Poems

Jason Morgan: ‘Sestina for Hart Crane’

Sestina for Hart Crane

In the bay, the white bird circles in flight.
Its wing is gilded by the morning sun
which turns night and day, murkiness and light.
Long has been the quest from the vast sea,
for the pale bird and the rustling water,
and the sails that cross under Brooklyn Bridge.
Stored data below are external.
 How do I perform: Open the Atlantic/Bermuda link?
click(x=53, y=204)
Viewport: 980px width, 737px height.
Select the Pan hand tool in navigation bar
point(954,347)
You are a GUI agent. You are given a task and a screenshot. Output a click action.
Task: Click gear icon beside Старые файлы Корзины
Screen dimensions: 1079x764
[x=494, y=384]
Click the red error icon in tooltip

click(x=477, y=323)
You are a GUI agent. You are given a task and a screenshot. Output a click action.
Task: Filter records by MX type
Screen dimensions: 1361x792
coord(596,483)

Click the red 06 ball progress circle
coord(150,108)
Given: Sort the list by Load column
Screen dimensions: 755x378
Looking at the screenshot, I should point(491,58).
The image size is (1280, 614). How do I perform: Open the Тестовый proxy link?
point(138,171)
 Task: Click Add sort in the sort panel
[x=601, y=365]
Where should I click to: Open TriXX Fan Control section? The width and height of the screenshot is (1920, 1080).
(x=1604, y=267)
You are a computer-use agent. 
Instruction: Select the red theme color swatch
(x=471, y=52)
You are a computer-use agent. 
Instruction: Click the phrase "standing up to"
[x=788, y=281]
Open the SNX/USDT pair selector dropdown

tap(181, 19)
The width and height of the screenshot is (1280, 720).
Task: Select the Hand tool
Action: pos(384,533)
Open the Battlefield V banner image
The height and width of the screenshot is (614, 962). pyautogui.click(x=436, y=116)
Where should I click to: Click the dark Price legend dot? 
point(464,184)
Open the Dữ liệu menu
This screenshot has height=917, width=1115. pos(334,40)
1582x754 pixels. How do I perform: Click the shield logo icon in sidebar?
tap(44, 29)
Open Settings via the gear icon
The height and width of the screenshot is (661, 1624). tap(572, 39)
In your bumpkin clothes you studied the Bridge.
From Ohio you had made your obscure flight
to hear the poem of the passing water
as it flowed with fire from the ritual sun
through the jaws of the effervescent sea,
coiling in one ageless halo of light.

Did you see Walt’s ferry breaking the light
moving many souls beneath the tan Bridge
emerging like an Orphic harp from sea?
Did your eye trace the white bird’s sumptuous flight
which ends when it falls burning from the sun
into the oblivion of water?

You made wine from that fine, flowing water,
and consumed from moonrise til the first light.
You woke in shabby rooms torched by the sun.
Sweating Cutty Sark, you wandered the Bridge
where the air melts around the white bird’s flight
for there was heard the instant of the sea.

With that spindrift sigh from the immense sea,
you heard cables singing on the water,
and your words rose like the pale bird in flight,
but darkness comes whenever there is light.
To join earth and heaven with the steel Bridge,
you pursued the white bird into the sun.

In the bay, the white bird soars through the sun.
Its black wings rush over the blood-red sea.
The cycle of waves move beneath the Bridge.
I hear you like stillness over water,
while a spectral ferry charges the light,
leaving a wake of snow from its lone flight.

Where the arched Bridge wets its feet with water,
a rainbow spans a sea when evening light
farewells the sun and white bird on their flight.